De acordo com o relatório que acompanha a pesquisa da George Washington University, os recém-nascidos negros que foram cuidados por médicos e médicas também negros tiveram redução de 39% a 58% na taxa de mortalidade. No universo oposto, ou seja, os bebês negros cuidados por médicos e médicas brancos tiveram três vezes mais possibilidades de vir a óbito. O relatório sugere que médicos e médicas negros cuidam bem dos bebês que têm a sua etnia e, ao mesmo tempo, cuidam bem de recém-nascidos brancos.

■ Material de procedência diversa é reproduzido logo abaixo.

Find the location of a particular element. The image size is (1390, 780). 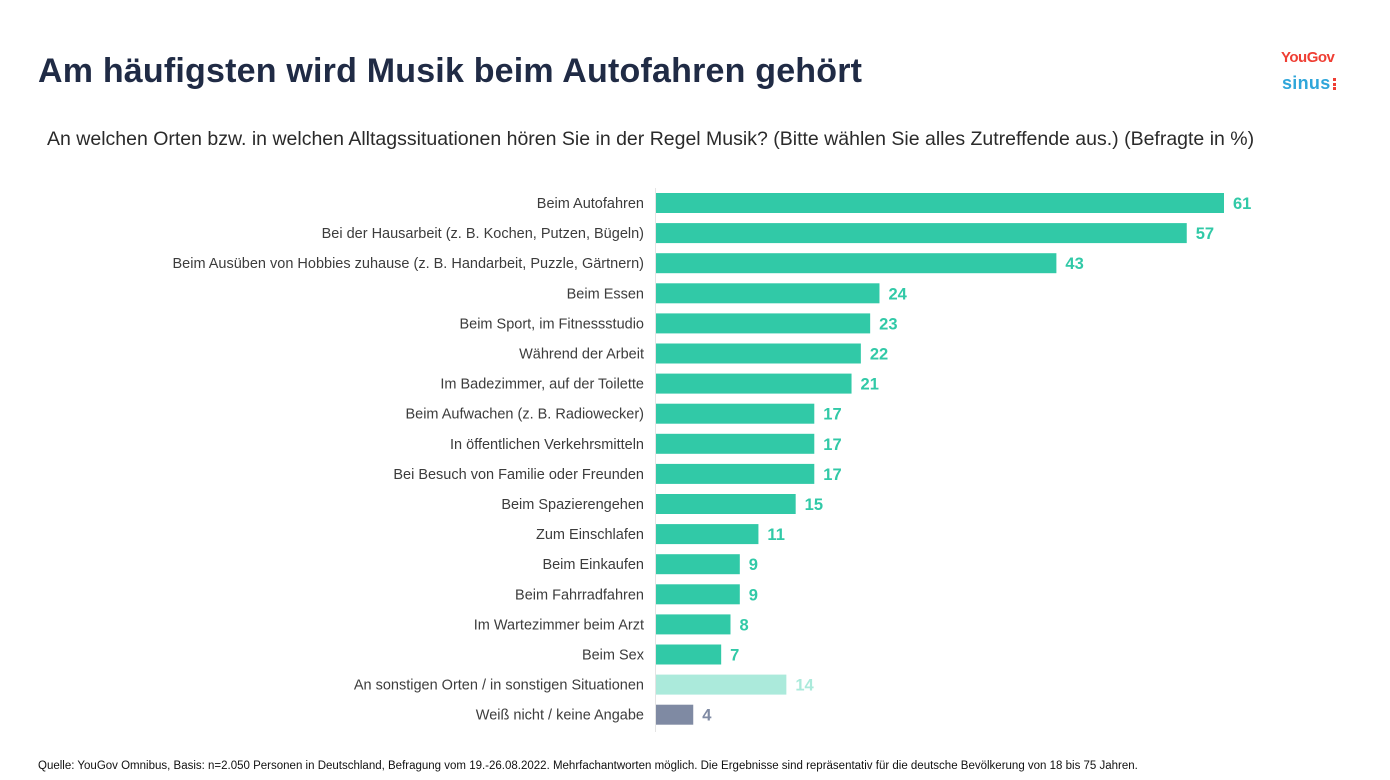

Presença de médicos e médicas negras no Brasil

Jurema Werneck, médica e diretora da Anistia Internacional no Brasil, foi moradora de favela no Rio de Janeiro. Seu sonho era cursar algo voltado para o mundo das artes. Porém, uma quase imposição de seu pai, gerada pela indecisão de Jurema sobre o que cursar na faculdade, acabou levando-a à Medicina da Universidade Federal Fluminense. Sobre a presença de médicos e médicas negros, ela diz: “Ainda é pouco, mas para mim é uma riqueza que não se compara. Quando eu me formei médica e fui trabalhar na Prefeitura do Rio de Janeiro, escolhi trabalhar na favelaMas por que eu fui trabalhar na favela? Eu nasci na favela. Não fiz nada assim: ‘Ahhh, eu escolhi ser uma pessoa legal e vou trabalhar em favela’. Não, gente! Na favela moram meus amigos, meus parentes e um montão de gente que eu não conheço. Mas lá é o meu ambiente, eu conheço aquele lugar. Eu só voltei para casa”, disse ela ao portal Nós, Mulheres da Periferia.  

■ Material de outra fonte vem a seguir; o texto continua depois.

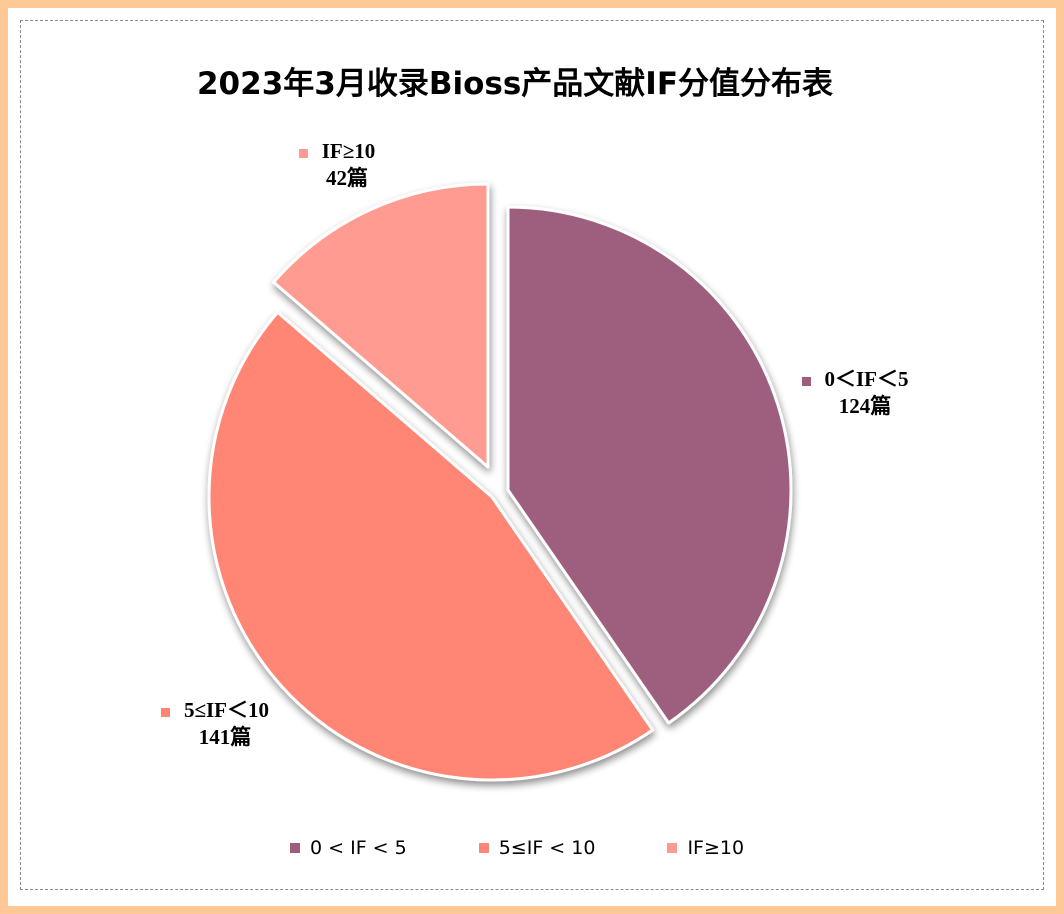 This screenshot has width=1064, height=914. I want to click on data-label-0-5: 0＜IF＜5 124篇, so click(855, 393).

O Código de Ética Médica,  do Conselho Federal de Medicina, em seu capítulo IV Artigo 23, proíbe médicos de “tratar o ser humano sem civilidade ou consideração, desrespeitar sua dignidade ou discriminá-lo de qualquer forma sob qualquer pretexto”. Mesmo assim, é evidente que casos de discriminação podem ocorrer. Difícil é chegar a eles. A maioria das denúncias são feitas diretamente nos sites do Conselho Federal de Medicina ou nos sites dos Conselhos Regionais de Medicina e arbitradas por um conselho interno. 

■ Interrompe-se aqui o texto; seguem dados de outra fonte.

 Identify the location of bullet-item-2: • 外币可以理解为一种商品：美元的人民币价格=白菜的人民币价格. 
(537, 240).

O Fundo Baobá tem como missão promover a equidade racial. Um dos seus  quatro eixos de atuação é o Viver com Dignidade. Nele, ações de promoção da saúde e qualidade de vida, a prevenção de doenças, bem como os seus agravos, são prioridades. Ter um atendimento de saúde digno é fundamental para o equilíbrio psicossocial de qualquer  ser humano. 

A falta de atendimento digno, porém, foi o que motivou pesquisa feita pelo Instituto AzMina em 2021. 100 mulheres foram ouvidas para relatar casos de racismo ocorridos  dentro de consultórios ou em unidades de saúde. O cenário é estarrecedor. Dentre as 100, 82% eram mulheres de pele escura: pretas – 60,6%; pardas – 19,2% e indígenas – 3%.  68% foram unânimes em afirmar que já haviam enfrentado racismo em seus atendimentos médicos. 16% disseram que talvez tivessem sofrido. As ocorrências aconteceram durante atendimentos ginecológicos (43), clínicos (40), dermatológicos (19) e obstétricos (10). 

O Brasil alcançou em 2020 a marca de 500 mil médicos. A Universidade de São Paulo (USP) realizou em 2019 um estudo batizado de Demografia Médica, que delineou como os médicos que estavam se formando naquele ano se declararam em relação a suas cor e raça, 67,1% se autodeclararam brancos; 24,3% disseram ser pardos; como negros, apenas 3,4% definiram-se. As políticas de ações afirmativas, a política de cotas, o maior acesso e permanência da população preta em cursos superiores, como medicina, poderão fazer com que os cenários mostrados aqui mudem. As escutas estão sendo feitas e as ações de transformação estão sendo implantadas e acontecendo na sociedade. Vai levar um tempo, mas a mudança está vindo.